*Aufgabenstellung*.
Erkläre anhand des Textausschnitts über Amelia Earhart in ein bis drei Sätzen, warum ihr Verschwinden als „Cold Case“ bezeichnet wird.

West Lafayette – Ein silbrig glänzender Schatten in der türkisblauen Südsee entfacht neue Hoffnung im größten Luftfahrt-Rätsel des 20. Jahrhunderts: Ist das Amelia Earharts verschollenes Flugzeug?

Amelia Earhart war in den 1930er-Jahren der Superstar der Lüfte: die erste Frau, die allein über den Atlantik flog. 1937 wollte sie als erste Pilotin die Erde umrunden – doch bei der letzten Etappe verschwand sie mitsamt Navigator Fred Noonan. Ihr Ziel war ein Tankstopp auf der winzigen Insel Howland im Pazifik. Doch dort kam sie nie an. „Wir fliegen hin und her!“ Das waren die letzten Worte über Funk von Amelia Earhart (†39) am 2. Juli 1937. Die Suche nach ihnen und dem Wrack blieb erfolglos – bis heute. Ein Cold Case.

*Auflistung*.
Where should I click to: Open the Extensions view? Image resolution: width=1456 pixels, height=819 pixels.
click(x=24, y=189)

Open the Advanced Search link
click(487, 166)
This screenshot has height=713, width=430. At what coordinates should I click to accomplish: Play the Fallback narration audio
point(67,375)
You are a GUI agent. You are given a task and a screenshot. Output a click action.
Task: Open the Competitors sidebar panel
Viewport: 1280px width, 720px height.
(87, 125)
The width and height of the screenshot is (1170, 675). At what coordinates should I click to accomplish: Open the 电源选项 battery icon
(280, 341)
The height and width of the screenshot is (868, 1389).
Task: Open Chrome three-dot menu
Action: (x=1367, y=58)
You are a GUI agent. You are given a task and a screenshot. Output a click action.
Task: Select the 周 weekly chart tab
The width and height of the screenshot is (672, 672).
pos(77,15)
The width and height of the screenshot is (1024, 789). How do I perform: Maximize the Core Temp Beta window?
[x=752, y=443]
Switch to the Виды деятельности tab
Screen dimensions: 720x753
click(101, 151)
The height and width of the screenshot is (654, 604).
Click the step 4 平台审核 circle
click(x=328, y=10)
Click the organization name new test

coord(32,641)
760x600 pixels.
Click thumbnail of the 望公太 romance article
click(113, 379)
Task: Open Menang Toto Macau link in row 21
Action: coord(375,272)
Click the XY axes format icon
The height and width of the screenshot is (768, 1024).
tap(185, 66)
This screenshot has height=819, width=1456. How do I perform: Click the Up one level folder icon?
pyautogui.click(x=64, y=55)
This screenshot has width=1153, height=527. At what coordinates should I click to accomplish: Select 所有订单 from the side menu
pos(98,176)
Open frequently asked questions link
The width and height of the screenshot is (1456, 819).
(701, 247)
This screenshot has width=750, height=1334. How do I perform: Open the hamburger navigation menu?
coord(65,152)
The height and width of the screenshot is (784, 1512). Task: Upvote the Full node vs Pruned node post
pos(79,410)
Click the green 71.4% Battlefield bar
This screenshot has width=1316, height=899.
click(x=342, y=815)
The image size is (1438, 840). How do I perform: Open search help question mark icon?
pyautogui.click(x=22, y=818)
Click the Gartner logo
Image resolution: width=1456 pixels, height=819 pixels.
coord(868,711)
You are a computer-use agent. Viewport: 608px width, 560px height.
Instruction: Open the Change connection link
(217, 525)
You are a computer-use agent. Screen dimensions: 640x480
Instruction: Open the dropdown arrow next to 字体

*Lösung*.
Ihr Verschwinden gilt als „Cold Case“, weil die Suche nach Amelia Earhart, ihrem Navigator Fred Noonan und dem Wrack bis heute erfolglos geblieben ist. Die beiden verschwanden 1937 auf der letzten Etappe ihrer geplanten Erdumrundung und kamen nie auf der Insel Howland an.